Los ejes esenciales son cuatro: la participación horizontal, de la que las primarias han sido un ejemplo; la apertura al mestizaje con las organizaciones de la izquierda transformadora y alternativa; la síntesis programática que incorpore los valores del movimiento obrero y los movimientos sociales; y una nueva cultura de la diferencia y la gestión del desacuerdo interno. ¿Podríamos decir que en estos momentos se está dando en IU un debate entre la política de pronunciamientos y la política de intervención? Pienso que no es así. En todo caso, se trataría de epifenómenos. El fondo del debate está en la negativa de algunos dirigentes a reconocer los resultados de las Asambleas Federales y su incapacidad para permitir que IU despliegue todo su potencial mediante el ejercicio legítimo de su soberanía como formación política. Tengo la seguridad de que, al final, la cordura y la apertura prevalecerán sobre las actitudes más cerradas. Las bases se han pronunciado en las primarias y sus orientaciones serán decisivas en la próxima Asamblea.

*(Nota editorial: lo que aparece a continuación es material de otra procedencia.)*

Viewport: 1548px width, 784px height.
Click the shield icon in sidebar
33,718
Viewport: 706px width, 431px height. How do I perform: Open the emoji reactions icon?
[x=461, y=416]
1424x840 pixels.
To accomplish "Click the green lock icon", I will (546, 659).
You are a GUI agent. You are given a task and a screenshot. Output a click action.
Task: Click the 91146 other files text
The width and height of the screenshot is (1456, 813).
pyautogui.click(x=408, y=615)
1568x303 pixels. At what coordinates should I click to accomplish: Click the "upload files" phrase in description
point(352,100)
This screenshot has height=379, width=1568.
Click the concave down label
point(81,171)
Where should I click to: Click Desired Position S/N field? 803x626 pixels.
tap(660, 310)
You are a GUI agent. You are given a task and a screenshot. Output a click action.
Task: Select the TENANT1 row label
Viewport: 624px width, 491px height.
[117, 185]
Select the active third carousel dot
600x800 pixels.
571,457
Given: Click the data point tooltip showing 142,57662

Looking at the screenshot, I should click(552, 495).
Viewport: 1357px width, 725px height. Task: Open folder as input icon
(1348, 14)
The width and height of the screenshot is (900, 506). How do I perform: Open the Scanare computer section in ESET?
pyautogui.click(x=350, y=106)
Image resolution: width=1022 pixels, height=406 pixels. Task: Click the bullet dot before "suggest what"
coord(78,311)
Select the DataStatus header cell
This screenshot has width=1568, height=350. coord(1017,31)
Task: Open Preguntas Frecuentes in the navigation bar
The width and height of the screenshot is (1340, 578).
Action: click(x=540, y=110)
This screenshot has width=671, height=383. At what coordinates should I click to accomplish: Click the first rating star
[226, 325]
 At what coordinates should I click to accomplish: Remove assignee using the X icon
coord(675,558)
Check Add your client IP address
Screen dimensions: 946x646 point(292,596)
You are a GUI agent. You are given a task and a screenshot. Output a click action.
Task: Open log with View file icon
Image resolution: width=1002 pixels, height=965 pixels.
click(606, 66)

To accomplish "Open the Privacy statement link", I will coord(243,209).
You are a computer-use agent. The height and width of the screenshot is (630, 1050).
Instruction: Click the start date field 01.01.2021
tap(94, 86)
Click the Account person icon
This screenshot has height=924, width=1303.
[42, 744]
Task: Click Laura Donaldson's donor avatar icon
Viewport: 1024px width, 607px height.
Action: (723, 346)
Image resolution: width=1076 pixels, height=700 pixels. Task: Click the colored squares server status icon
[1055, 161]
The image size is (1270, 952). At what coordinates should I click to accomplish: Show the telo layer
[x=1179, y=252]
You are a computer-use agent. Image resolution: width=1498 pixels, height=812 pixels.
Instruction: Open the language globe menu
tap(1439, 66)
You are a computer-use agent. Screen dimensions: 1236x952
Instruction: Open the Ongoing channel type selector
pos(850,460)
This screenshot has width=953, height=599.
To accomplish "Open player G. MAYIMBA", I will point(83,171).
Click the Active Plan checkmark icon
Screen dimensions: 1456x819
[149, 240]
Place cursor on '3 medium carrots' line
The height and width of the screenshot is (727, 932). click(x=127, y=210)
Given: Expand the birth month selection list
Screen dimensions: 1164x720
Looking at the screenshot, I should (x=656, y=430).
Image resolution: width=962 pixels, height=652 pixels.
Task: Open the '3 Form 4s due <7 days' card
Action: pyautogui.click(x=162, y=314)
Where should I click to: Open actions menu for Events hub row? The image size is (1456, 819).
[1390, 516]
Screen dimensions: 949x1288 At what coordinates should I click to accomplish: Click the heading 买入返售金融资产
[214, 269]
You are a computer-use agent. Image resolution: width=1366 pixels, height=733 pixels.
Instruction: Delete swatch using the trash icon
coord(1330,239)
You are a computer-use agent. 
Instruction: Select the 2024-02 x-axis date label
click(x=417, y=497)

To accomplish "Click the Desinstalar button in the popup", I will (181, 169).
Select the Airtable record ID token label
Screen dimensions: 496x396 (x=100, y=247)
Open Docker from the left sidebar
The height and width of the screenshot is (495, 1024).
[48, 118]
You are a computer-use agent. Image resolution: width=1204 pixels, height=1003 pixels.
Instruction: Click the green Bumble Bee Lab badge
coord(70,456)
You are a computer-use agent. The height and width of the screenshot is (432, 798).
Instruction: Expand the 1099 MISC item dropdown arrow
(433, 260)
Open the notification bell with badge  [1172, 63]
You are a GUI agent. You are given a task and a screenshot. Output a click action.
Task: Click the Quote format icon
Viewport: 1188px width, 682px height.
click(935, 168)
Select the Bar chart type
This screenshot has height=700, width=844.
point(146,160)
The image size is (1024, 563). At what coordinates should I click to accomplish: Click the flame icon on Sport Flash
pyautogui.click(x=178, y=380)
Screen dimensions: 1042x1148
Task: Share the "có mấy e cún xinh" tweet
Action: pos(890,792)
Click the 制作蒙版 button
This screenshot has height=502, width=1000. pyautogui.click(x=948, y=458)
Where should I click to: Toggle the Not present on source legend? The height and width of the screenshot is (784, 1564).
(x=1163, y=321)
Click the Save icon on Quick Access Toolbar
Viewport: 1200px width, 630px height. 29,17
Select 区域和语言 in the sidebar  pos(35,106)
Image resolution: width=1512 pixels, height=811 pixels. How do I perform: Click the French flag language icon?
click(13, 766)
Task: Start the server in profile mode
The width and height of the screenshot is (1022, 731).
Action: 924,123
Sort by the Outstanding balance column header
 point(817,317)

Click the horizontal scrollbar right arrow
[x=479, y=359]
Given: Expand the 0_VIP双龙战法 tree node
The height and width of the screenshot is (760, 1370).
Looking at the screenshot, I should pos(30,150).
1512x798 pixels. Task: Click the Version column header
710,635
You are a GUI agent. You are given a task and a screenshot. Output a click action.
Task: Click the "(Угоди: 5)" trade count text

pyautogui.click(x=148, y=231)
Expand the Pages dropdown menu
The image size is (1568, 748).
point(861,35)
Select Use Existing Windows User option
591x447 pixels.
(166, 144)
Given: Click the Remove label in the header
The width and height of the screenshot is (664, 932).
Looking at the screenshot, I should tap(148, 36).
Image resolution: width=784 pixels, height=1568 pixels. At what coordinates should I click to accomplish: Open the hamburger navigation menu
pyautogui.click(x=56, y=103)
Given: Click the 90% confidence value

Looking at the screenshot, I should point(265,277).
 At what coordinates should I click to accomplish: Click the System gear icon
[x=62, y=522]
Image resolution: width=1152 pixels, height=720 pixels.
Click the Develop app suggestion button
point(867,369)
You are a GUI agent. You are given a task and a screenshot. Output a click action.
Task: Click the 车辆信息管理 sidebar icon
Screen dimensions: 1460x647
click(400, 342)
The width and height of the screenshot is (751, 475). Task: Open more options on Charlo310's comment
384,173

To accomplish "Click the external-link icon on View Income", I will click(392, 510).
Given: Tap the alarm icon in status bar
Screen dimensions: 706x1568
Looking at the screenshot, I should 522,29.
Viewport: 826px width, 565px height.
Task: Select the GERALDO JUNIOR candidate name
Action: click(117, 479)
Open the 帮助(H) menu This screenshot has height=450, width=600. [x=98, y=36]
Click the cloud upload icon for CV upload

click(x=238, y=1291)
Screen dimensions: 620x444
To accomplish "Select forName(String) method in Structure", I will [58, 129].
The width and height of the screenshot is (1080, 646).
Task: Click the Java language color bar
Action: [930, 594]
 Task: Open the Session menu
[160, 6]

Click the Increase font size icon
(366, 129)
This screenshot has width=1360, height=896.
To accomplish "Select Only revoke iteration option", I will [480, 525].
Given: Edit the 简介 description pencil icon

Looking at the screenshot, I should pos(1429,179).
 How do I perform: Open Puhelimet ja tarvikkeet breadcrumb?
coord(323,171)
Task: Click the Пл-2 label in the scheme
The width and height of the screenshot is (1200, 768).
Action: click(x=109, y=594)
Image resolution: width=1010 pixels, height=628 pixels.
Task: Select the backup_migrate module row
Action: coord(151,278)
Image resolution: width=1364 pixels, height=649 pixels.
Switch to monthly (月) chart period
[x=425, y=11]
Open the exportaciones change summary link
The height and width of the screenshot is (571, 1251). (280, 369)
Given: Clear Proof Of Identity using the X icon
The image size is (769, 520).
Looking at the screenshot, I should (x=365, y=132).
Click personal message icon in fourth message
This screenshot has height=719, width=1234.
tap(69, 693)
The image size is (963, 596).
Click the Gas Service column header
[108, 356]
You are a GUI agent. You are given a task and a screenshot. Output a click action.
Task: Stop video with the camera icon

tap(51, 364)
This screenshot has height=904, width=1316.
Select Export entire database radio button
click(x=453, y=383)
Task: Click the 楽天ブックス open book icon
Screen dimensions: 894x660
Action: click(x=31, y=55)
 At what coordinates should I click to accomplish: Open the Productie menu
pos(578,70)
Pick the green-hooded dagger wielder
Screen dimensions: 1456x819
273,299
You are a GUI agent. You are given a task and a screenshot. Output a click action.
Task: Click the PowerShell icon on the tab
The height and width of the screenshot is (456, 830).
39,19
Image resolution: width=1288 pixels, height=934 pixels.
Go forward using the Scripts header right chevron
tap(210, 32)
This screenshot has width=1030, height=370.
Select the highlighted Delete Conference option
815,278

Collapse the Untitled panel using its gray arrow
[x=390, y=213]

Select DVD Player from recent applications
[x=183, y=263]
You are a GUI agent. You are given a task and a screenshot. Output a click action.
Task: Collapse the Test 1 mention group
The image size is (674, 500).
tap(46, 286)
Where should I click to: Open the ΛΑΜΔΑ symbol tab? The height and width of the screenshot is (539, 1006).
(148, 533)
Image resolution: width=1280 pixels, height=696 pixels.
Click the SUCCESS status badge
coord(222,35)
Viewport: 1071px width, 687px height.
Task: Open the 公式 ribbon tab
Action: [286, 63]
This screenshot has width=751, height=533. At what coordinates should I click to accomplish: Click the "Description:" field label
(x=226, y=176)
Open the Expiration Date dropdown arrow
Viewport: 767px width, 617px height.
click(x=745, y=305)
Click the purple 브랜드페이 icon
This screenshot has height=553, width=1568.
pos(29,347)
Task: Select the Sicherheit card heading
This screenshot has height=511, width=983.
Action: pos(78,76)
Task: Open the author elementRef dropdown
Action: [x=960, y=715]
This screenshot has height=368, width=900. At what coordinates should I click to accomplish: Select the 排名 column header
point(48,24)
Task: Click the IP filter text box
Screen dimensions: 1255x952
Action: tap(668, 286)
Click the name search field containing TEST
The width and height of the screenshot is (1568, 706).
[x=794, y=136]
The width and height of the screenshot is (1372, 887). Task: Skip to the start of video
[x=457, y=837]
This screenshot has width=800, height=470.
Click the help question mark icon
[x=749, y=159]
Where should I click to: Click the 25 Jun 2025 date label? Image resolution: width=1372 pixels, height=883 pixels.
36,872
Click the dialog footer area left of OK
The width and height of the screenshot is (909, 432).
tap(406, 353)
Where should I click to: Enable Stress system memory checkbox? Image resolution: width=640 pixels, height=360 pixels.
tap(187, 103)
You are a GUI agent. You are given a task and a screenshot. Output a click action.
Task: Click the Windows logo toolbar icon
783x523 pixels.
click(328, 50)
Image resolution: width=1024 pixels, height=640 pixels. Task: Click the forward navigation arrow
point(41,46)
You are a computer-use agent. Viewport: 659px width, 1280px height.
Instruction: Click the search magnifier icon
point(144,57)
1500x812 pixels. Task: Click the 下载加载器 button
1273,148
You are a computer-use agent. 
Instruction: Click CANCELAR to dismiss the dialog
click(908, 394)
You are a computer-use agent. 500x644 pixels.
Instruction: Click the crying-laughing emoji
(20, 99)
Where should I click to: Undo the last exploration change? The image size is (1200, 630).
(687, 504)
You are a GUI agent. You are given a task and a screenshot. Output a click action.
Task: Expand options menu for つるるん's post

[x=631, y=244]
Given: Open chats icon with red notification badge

¿Qué significa en la práctica que IU ha de ser un movimiento sociopolítico?

Los metales puros son los más frágiles. Las aleaciones son más resistentes. La diversidad genera un potencial expansivo si mantiene su cohesión. Al conjugar programa, pluralidad y movimiento, IU ha innovado políticamente desde su nacimiento. Su vocación ha sido ofrecer nuevas formas de hacer política, de construcción permanente del programa y de articulación del potencial transformador que generan las contradicciones del sistema. Nuestra capacidad de izquierda no la medimos solamente con nuestro discurso. Debe medirse también por nuestra voluntad de articular fuerzas políticas y sociales capaces de transformar la realidad, portadoras de esperanza, de una utopía con los pies en el suelo.

En Europa se están dando experiencias similares a la de IU, de unidad programática entre fuerzas de izquierdas de tradiciones diferentes. ¿En qué nos pueden ayudar ejemplos como el de Die Linke o el de La Sinistra/ L'Arcobaleno?

Ambos son procesos envidiables, desde un punto de vista democrático y de inteligencia estratégica. Si la izquierda alternativa pretende superar el consenso social-liberal que actualmente gobierna a Europa, es fundamental la articulación de sus distintas corrientes políticas, sociales y culturales en torno a propuestas capaces de movilizar a los sectores populares y, en primer lugar, a la juventud. En la creación de Die Linke ha predominado la racionalidad y el pragmatismo. En la construcción de La Sinistra/ L’Arcobaleno, el instinto de supervivencia. Pero en ambos procesos subyace la ambición de convertirse en fuerzas de lucha y de gobierno, abandonando toda tentación de repliegues dogmáticos y sectarios, que sólo llevan a la derrota, la melancolía y la agonía.